What you need to do:
1 - In the revision notes, rewrite the part from "What is the problem with using" to "surroundings and apparatus.", substituting "environment" for "surroundings".
2 - Answer these from the revision notes:
(a) How often should the temperature be measured during a reaction between two solids or liquids?
(b) What surrounds the combustion chamber in a calorimeter?
(c) What value is given for the specific heat capacity of water?

**** Passage ****

What is the problem with measuring the temperature change of a reaction between two solids or liquids?

Answer 49

Lots of heat is lost to the surroundings (or gained, if the reaction is endothermic).

Question 50

What method can be used to minimise the error in measuring the temperature change of a reaction between two solids or liquids?

Answer 50

1) Measure the temperature throughout the reaction every 30 seconds
2) Plot a graph of temperature against time -> There will be a curve
3) Extrapolate the curve from the RHS of the peak or trough to the left until the start of the reaction
4) Read off the temperature at the time when the reaction started
5) Compare this with the initial temperature reading to find the temperature change

(See pg 106 of revision guide)

Question 51

Remember to practise drawing temperature-time graphs for a reaction and extrapolating to find the temperature change.

Answer 51

Pg 106 of revision guide

Question 52

How can you measure the temperature change in a combustion reaction?

Answer 52

1) Set up a calorimeterr with the fuel underneath it.

2) Measure the temperature change of the reaction.

Question 53

Describe the structure of a calorimeter.

Answer 53

• Spirit burner inside combustion chamber with air supply
• Combustion chamber surrounded by water tank
• Water tank has a stirrer and thermometer inside

(See diagram pg 106 of revision guide)

Question 54

What is the problem with using a calorimeter to measure the temperature change of combustion?

Answer 54

Some heat is lost to the surroundings and apparatus.

Question 55

What is the equation for the energy change in a calorimetry experiment?

Answer 55

Q = m x c x ΔT

Where:
• Q = Energy change (J)
• m = Mass of substance being heated (g)
• c = Specific heat capacity of substance being heated (J/g/K)
• ΔT - Change in temperature of substance being heated (K)

Question 56

What is specific heat capacity?

Answer 56

The amount of energy needed to raise the temperature of 1g of a substance by 1K.

Question 57

What is the specific heat capacity for water?

Answer 57

4.18 J/g/K

Question 58

In the equation “Q = mcΔT”, what is m the mass of?

Answer 58

The substance being heated, NOT the fuel.

Question 59

How can you work out the enthalpy change per mole of a calorimetry reaction?

Answer 59

• Measure the temperature change using the right method
• Calculate the energy change (Q) using “Q = mcΔT”

**** Given material ****

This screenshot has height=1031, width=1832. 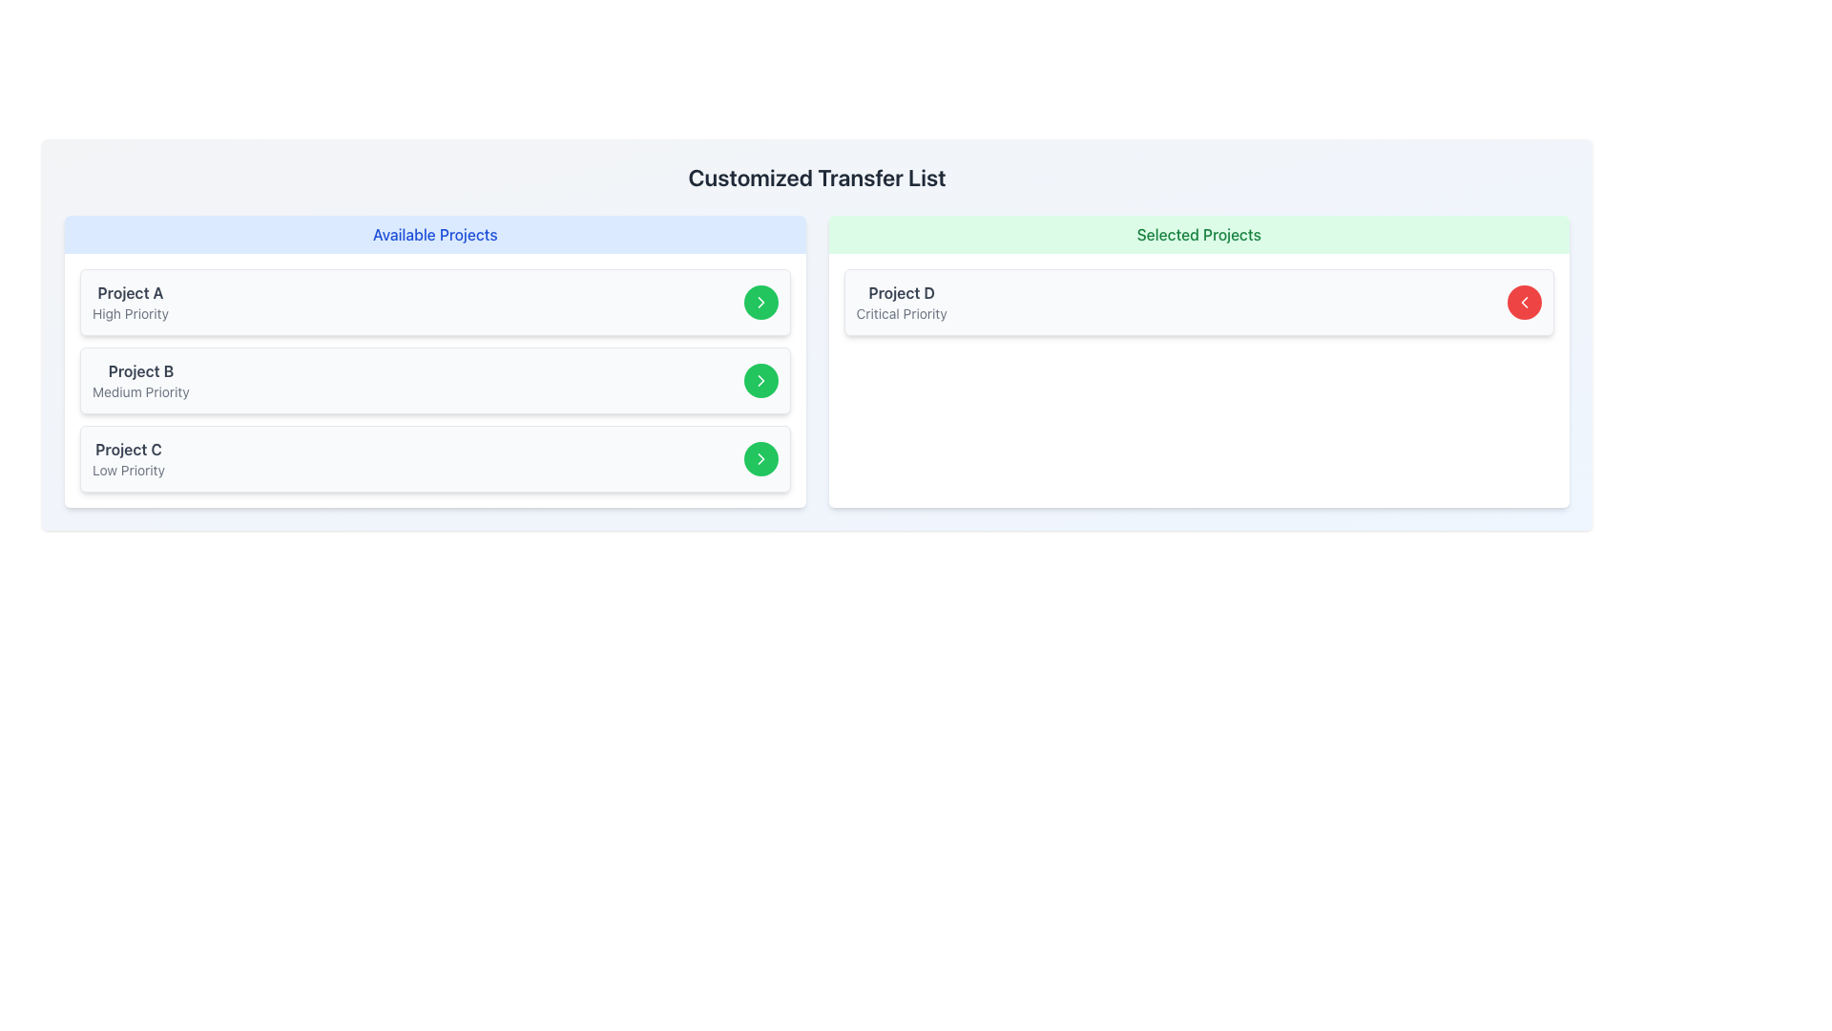 I want to click on the right-pointing chevron icon with a green circular background located in the 'Available Projects' section next to 'Project C - Low Priority' to transfer the project, so click(x=760, y=459).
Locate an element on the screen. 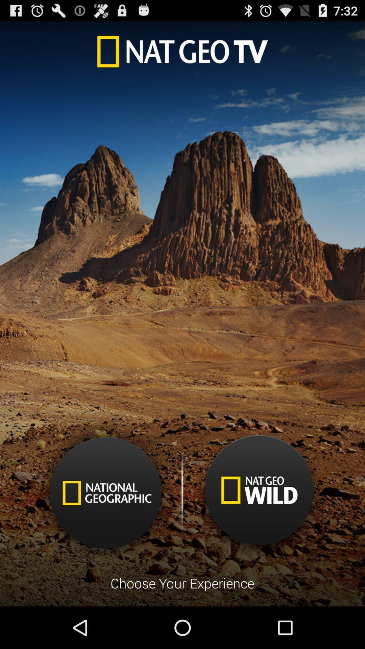  national geographic is located at coordinates (106, 493).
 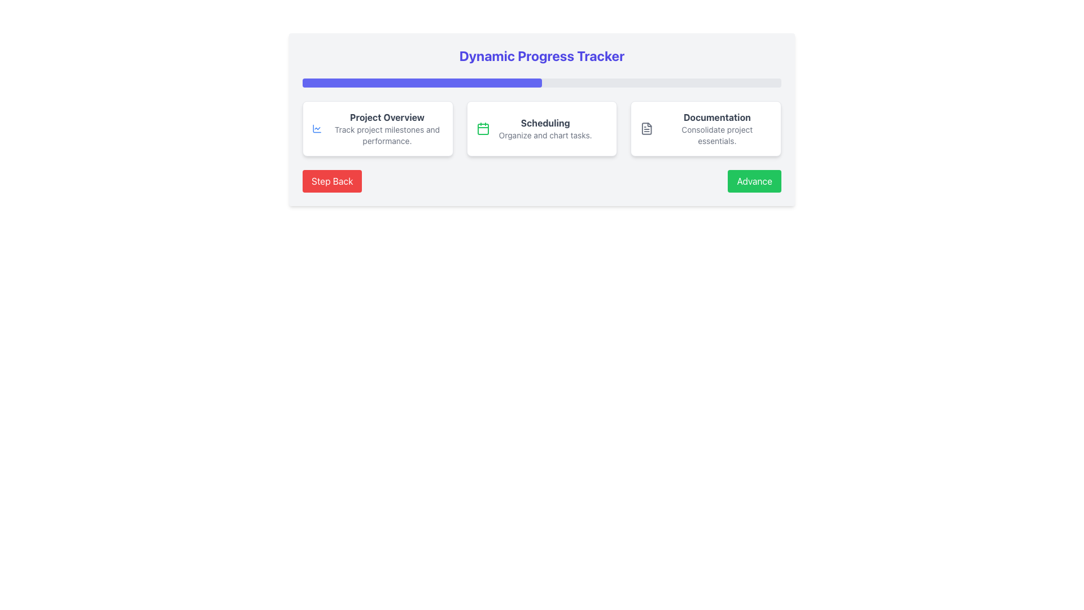 I want to click on the first card in the row of three that provides an overview of project milestones and performance, located in the top left area of the grid layout, so click(x=377, y=128).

****

Correct answers:
1 -
What is the problem with using a calorimeter to measure the temperature change of combustion?

Answer 54

Some heat is lost to the environment and apparatus.

2 -
(a) Every 30 seconds.
(b) A water tank.
(c) 4.18 J/g/K.